When a line of the records below contains the string "agent", copy that whole line.

• **Dataset**:
..............................
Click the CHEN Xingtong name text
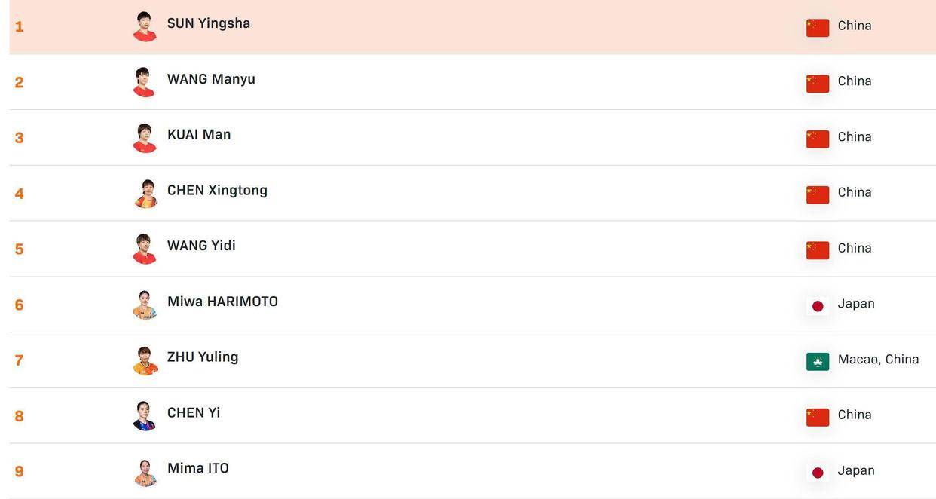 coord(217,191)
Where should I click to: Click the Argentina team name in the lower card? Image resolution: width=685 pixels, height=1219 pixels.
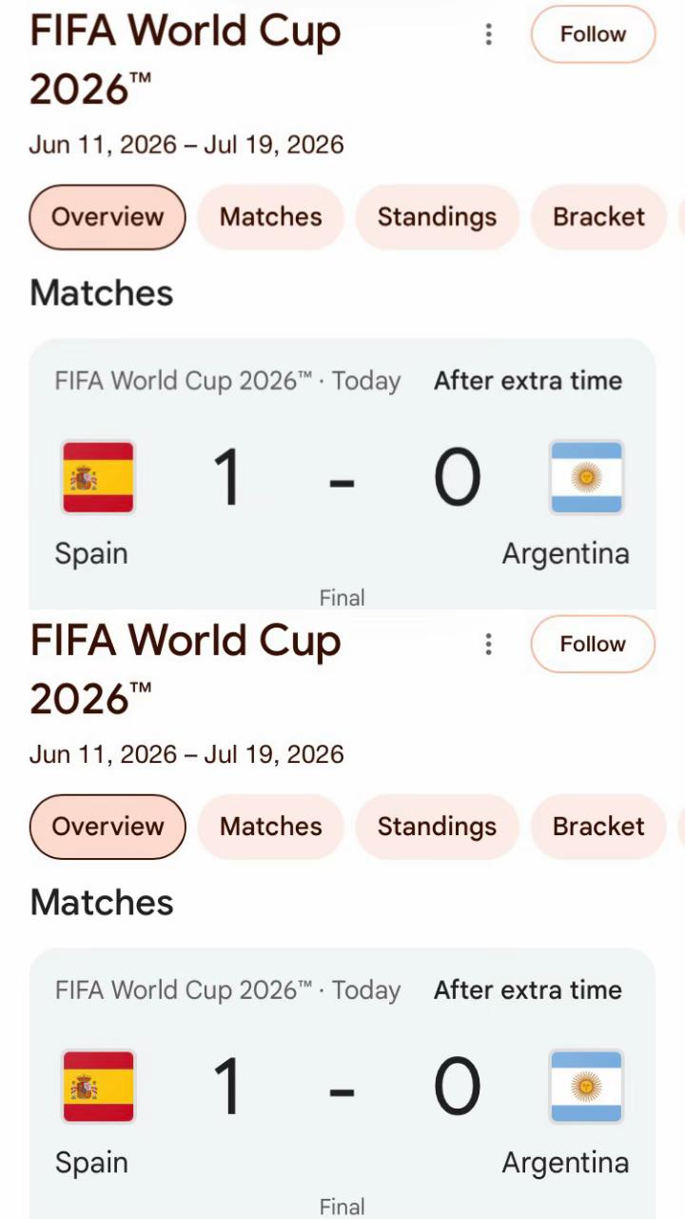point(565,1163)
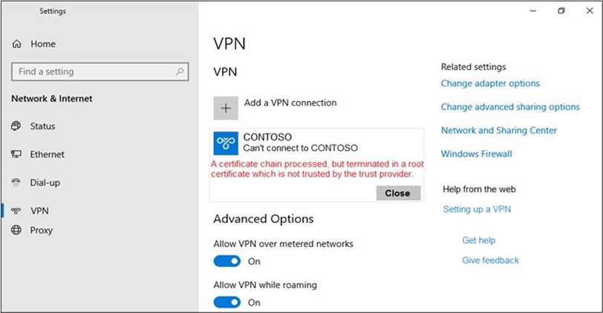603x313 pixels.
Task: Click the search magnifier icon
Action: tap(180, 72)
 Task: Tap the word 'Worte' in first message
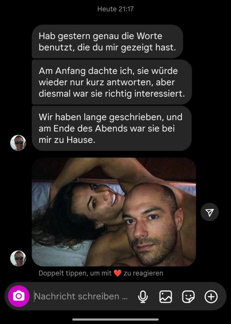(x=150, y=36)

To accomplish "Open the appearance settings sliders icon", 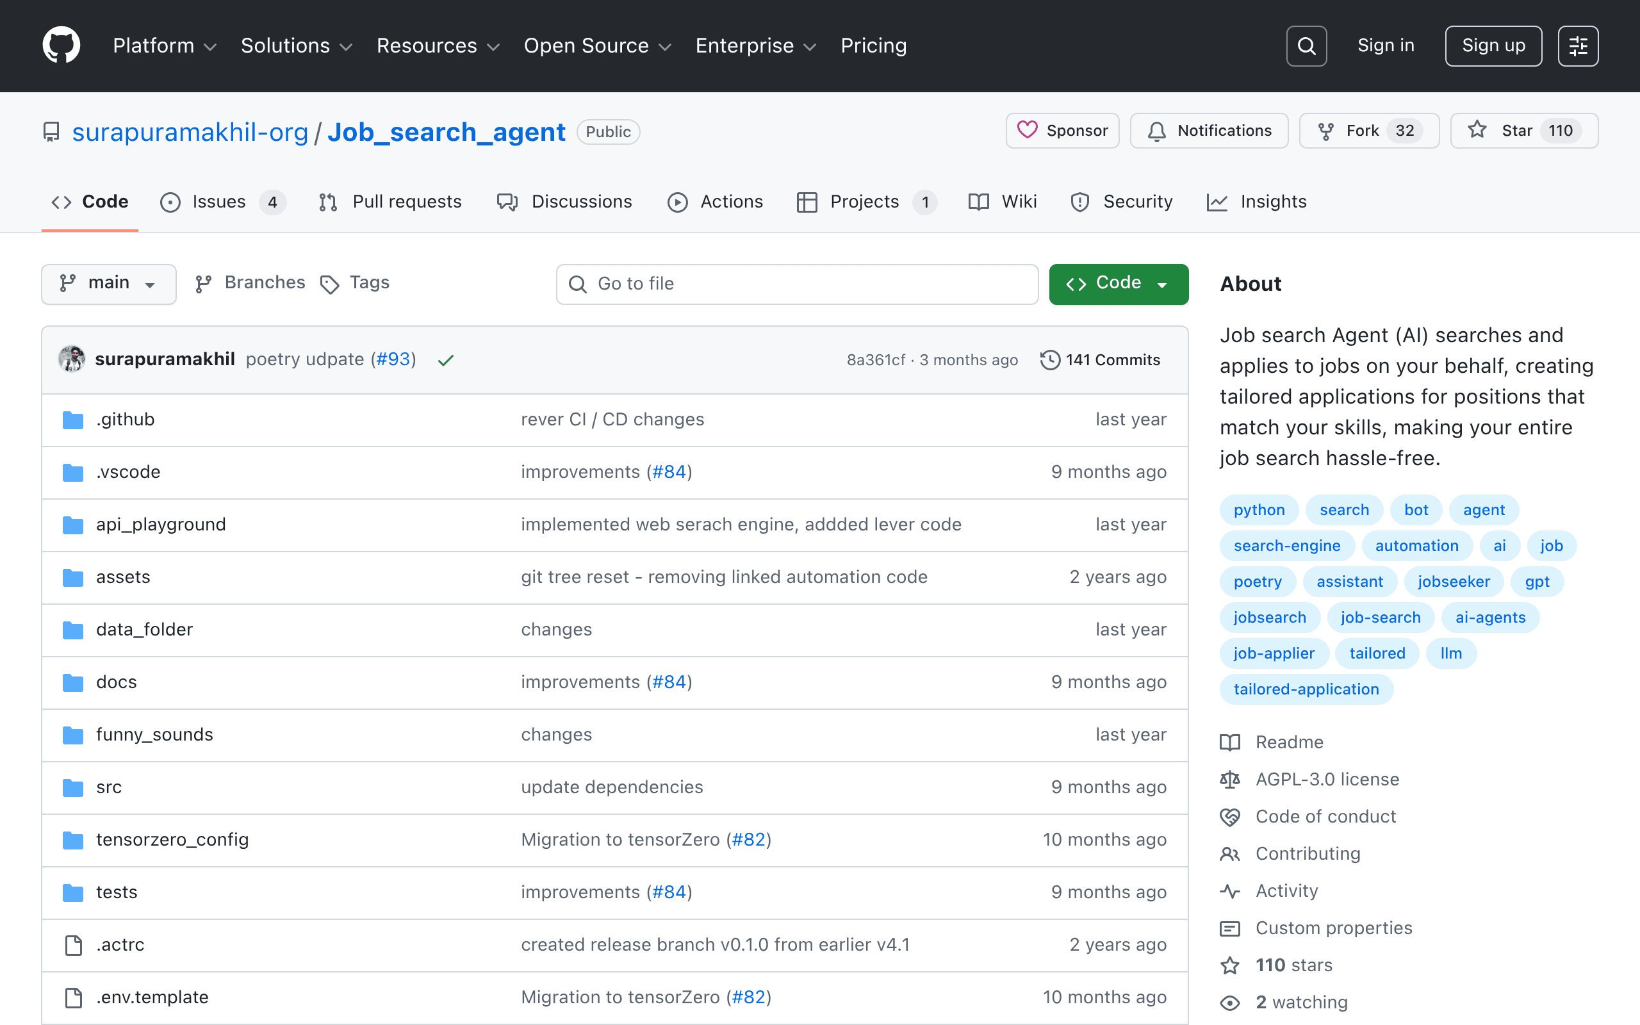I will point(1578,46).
..............................
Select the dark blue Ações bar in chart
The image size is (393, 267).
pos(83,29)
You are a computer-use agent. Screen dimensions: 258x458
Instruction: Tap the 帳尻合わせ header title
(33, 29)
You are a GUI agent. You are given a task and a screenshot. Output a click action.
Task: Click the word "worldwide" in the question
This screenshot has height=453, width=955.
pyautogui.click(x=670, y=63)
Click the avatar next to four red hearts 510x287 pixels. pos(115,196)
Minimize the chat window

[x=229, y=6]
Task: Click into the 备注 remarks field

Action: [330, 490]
..............................
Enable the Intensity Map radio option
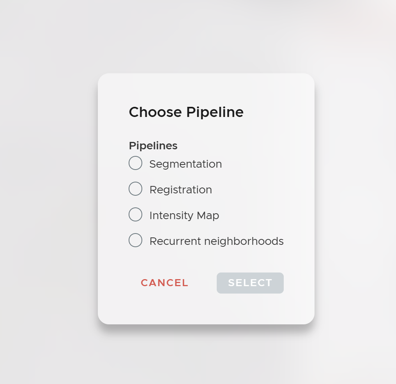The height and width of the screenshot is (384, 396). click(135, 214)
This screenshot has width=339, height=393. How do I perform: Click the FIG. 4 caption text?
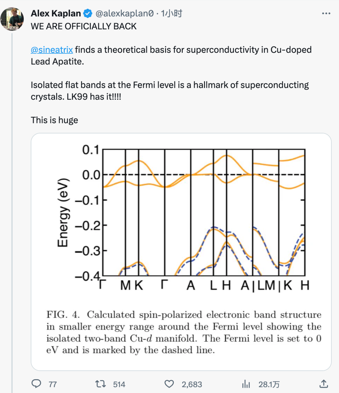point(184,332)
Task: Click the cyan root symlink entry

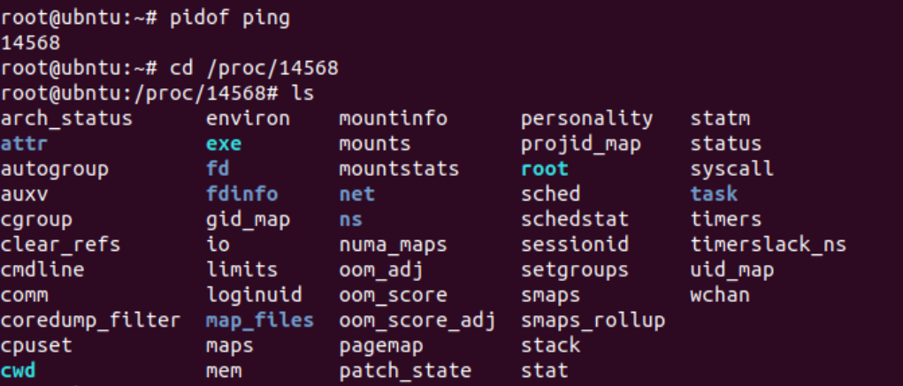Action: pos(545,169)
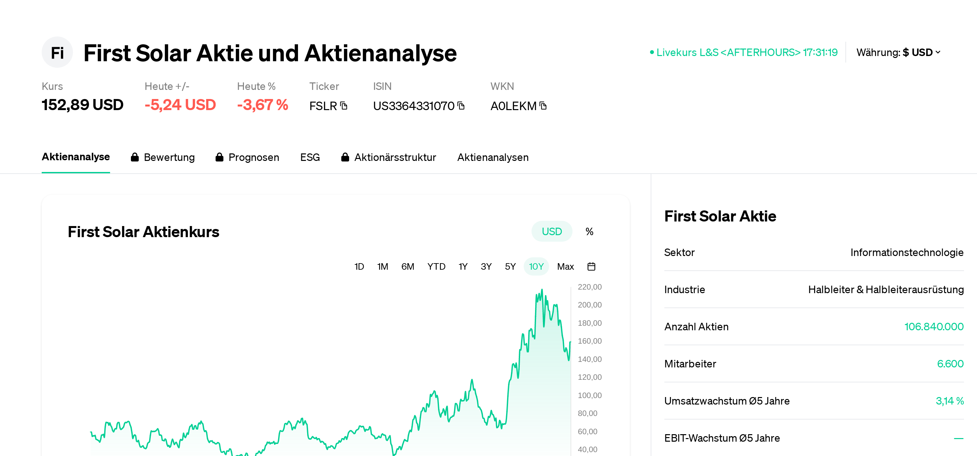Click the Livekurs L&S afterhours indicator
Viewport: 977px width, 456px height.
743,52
..............................
• **Exercise output**:
You are a computer-use agent. Screen dimensions: 258x458
You are a GUI agent. You are given a task and a screenshot. Output a click action.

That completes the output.